## Aim
Rewrite the material below with each "Instruction" swapped for "Command", leaving everything else unchanged.

Dataset excerpt:
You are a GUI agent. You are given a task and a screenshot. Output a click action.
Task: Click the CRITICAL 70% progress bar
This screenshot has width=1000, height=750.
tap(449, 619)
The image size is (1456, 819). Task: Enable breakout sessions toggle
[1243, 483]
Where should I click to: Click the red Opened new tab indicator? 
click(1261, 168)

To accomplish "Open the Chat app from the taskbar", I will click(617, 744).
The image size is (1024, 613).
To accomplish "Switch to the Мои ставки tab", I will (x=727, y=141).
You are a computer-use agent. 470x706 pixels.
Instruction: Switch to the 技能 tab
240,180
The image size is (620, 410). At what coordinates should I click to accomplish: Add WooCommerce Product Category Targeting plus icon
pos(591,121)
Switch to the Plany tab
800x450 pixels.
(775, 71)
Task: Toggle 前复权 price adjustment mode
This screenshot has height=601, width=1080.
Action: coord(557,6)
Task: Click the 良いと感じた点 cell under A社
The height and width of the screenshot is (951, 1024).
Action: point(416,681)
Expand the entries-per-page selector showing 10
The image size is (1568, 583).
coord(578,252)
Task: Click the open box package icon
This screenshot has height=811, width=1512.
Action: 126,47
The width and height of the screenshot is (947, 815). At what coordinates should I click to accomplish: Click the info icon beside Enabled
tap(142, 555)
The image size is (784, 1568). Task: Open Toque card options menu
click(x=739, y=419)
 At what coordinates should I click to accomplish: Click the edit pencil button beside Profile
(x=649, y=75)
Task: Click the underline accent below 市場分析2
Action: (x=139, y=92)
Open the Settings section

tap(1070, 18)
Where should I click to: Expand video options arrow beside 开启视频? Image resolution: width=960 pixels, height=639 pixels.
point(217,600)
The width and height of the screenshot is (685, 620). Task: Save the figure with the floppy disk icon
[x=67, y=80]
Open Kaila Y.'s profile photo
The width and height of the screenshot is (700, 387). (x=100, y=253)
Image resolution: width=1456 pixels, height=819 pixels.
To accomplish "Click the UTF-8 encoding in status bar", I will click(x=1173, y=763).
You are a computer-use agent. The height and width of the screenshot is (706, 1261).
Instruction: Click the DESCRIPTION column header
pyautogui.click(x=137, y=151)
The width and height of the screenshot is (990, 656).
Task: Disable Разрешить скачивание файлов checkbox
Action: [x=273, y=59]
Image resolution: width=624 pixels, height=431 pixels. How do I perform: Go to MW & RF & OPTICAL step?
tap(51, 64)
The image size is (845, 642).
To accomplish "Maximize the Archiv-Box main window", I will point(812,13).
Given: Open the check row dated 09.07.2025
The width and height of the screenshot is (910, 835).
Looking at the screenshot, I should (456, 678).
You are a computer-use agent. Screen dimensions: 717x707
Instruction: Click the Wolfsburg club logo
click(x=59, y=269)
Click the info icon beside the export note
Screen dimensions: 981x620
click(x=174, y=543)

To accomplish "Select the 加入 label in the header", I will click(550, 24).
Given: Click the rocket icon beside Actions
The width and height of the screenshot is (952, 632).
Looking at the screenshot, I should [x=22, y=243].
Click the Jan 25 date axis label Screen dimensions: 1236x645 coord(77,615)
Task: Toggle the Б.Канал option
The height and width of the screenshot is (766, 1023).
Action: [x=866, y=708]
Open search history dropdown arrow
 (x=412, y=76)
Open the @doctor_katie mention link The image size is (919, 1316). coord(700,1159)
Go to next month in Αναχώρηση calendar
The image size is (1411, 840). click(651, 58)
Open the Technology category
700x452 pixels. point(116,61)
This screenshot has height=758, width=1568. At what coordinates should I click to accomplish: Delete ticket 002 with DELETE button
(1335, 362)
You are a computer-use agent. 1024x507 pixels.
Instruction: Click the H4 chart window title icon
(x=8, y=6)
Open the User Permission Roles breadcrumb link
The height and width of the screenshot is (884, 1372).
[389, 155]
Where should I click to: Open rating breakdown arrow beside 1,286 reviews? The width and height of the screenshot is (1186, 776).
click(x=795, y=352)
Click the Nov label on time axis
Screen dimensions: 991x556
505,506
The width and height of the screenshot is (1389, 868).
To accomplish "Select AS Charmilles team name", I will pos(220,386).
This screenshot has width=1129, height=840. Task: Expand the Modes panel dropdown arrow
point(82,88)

## Completed task
You are a GUI agent. You are given a task and a screenshot. Output a click action.
Task: Click the CRITICAL 70% progress bar
This screenshot has width=1000, height=750.
tap(449, 619)
The image size is (1456, 819). Task: Enable breakout sessions toggle
[1243, 483]
Where should I click to: Click the red Opened new tab indicator? 
click(1261, 168)

To accomplish "Open the Chat app from the taskbar", I will click(617, 744).
The image size is (1024, 613).
To accomplish "Switch to the Мои ставки tab", I will (x=727, y=141).
You are a computer-use agent. 470x706 pixels.
Command: Switch to the 技能 tab
240,180
The image size is (620, 410). At what coordinates should I click to accomplish: Add WooCommerce Product Category Targeting plus icon
pos(591,121)
Switch to the Plany tab
800x450 pixels.
(775, 71)
Task: Toggle 前复权 price adjustment mode
This screenshot has height=601, width=1080.
Action: coord(557,6)
Task: Click the 良いと感じた点 cell under A社
The height and width of the screenshot is (951, 1024).
Action: point(416,681)
Expand the entries-per-page selector showing 10
The image size is (1568, 583).
coord(578,252)
Task: Click the open box package icon
This screenshot has height=811, width=1512.
Action: 126,47
The width and height of the screenshot is (947, 815). At what coordinates should I click to accomplish: Click the info icon beside Enabled
tap(142, 555)
The image size is (784, 1568). Task: Open Toque card options menu
click(x=739, y=419)
 At what coordinates should I click to accomplish: Click the edit pencil button beside Profile
(x=649, y=75)
Task: Click the underline accent below 市場分析2
Action: (x=139, y=92)
Open the Settings section

tap(1070, 18)
Where should I click to: Expand video options arrow beside 开启视频? Image resolution: width=960 pixels, height=639 pixels.
point(217,600)
The width and height of the screenshot is (685, 620). Task: Save the figure with the floppy disk icon
[x=67, y=80]
Open Kaila Y.'s profile photo
The width and height of the screenshot is (700, 387). (x=100, y=253)
Image resolution: width=1456 pixels, height=819 pixels.
To accomplish "Click the UTF-8 encoding in status bar", I will click(x=1173, y=763).
You are a computer-use agent. The height and width of the screenshot is (706, 1261).
Command: Click the DESCRIPTION column header
pyautogui.click(x=137, y=151)
The width and height of the screenshot is (990, 656).
Task: Disable Разрешить скачивание файлов checkbox
Action: [x=273, y=59]
Image resolution: width=624 pixels, height=431 pixels. How do I perform: Go to MW & RF & OPTICAL step?
tap(51, 64)
The image size is (845, 642).
To accomplish "Maximize the Archiv-Box main window", I will point(812,13).
Given: Open the check row dated 09.07.2025
The width and height of the screenshot is (910, 835).
Looking at the screenshot, I should (456, 678).
You are a computer-use agent. Screen dimensions: 717x707
Command: Click the Wolfsburg club logo
click(x=59, y=269)
Click the info icon beside the export note
Screen dimensions: 981x620
click(x=174, y=543)

To accomplish "Select the 加入 label in the header", I will click(550, 24).
Given: Click the rocket icon beside Actions
The width and height of the screenshot is (952, 632).
Looking at the screenshot, I should [x=22, y=243].
Click the Jan 25 date axis label Screen dimensions: 1236x645 coord(77,615)
Task: Toggle the Б.Канал option
The height and width of the screenshot is (766, 1023).
Action: [x=866, y=708]
Open search history dropdown arrow
 (x=412, y=76)
Open the @doctor_katie mention link The image size is (919, 1316). coord(700,1159)
Go to next month in Αναχώρηση calendar
The image size is (1411, 840). click(651, 58)
Open the Technology category
700x452 pixels. point(116,61)
This screenshot has height=758, width=1568. At what coordinates should I click to accomplish: Delete ticket 002 with DELETE button
(1335, 362)
You are a computer-use agent. 1024x507 pixels.
Command: Click the H4 chart window title icon
(x=8, y=6)
Open the User Permission Roles breadcrumb link
The height and width of the screenshot is (884, 1372).
[389, 155]
Where should I click to: Open rating breakdown arrow beside 1,286 reviews? The width and height of the screenshot is (1186, 776).
click(x=795, y=352)
Click the Nov label on time axis
Screen dimensions: 991x556
505,506
The width and height of the screenshot is (1389, 868).
To accomplish "Select AS Charmilles team name", I will pos(220,386).
This screenshot has width=1129, height=840. Task: Expand the Modes panel dropdown arrow
point(82,88)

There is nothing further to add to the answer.